Extracted data entries:
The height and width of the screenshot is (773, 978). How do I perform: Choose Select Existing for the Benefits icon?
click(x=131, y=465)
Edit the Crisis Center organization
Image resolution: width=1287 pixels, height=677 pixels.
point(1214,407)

PROBLEM DETAILS: Print the data above exactly as it reads.

ANSWER SPACE:
The height and width of the screenshot is (773, 978). How do I perform: Choose Select Existing for the Benefits icon?
click(x=131, y=465)
Edit the Crisis Center organization
Image resolution: width=1287 pixels, height=677 pixels.
point(1214,407)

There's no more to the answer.